── INPUT MATERIAL ──

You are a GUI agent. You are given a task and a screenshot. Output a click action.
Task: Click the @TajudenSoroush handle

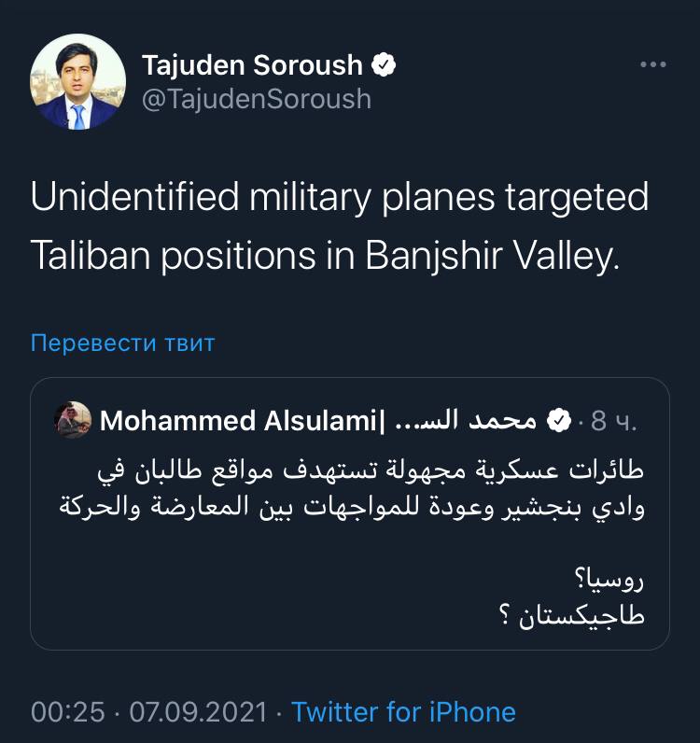pos(256,99)
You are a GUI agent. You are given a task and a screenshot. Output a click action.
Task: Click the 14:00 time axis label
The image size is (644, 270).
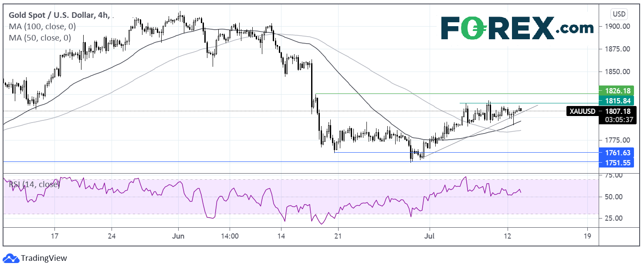tap(230, 236)
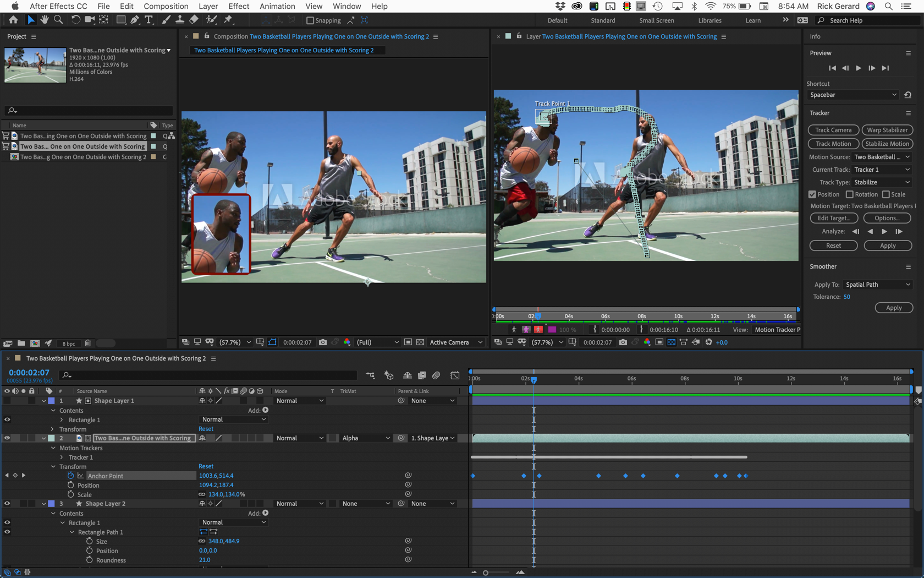Select the Puppet Pin tool

[228, 20]

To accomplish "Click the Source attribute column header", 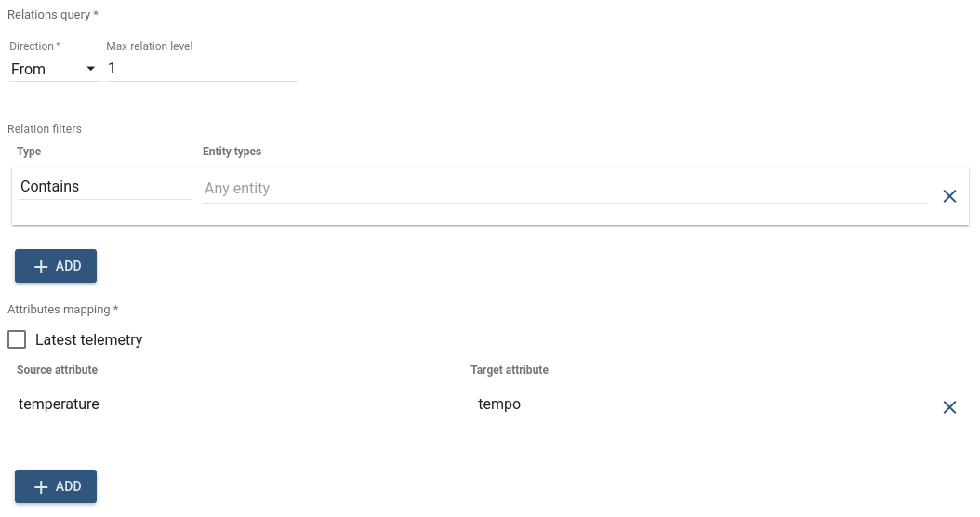I will click(57, 369).
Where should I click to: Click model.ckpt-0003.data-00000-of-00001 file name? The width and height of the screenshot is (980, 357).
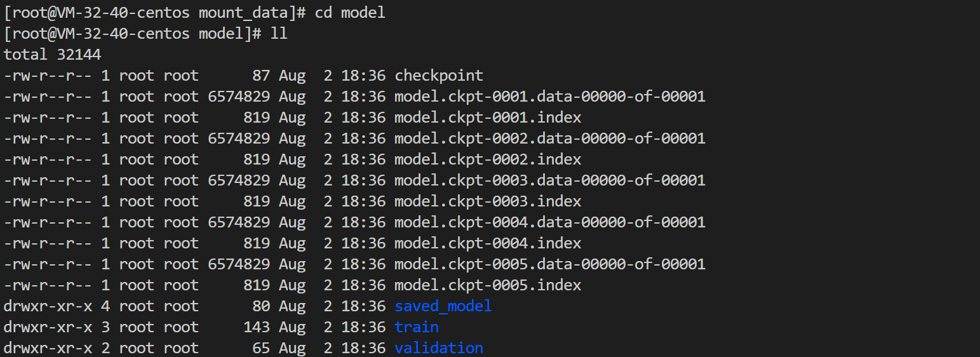(x=549, y=180)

───

-- ACTIVITY --
Starting at the line that contains "Where should I" and ending with the last line of the data, transcribe every line exactly; skip the pictures.

-- SOLVED EXERCISE --
Where should I click to: Click model.ckpt-0003.data-00000-of-00001 file name? The width and height of the screenshot is (980, 357).
(x=549, y=180)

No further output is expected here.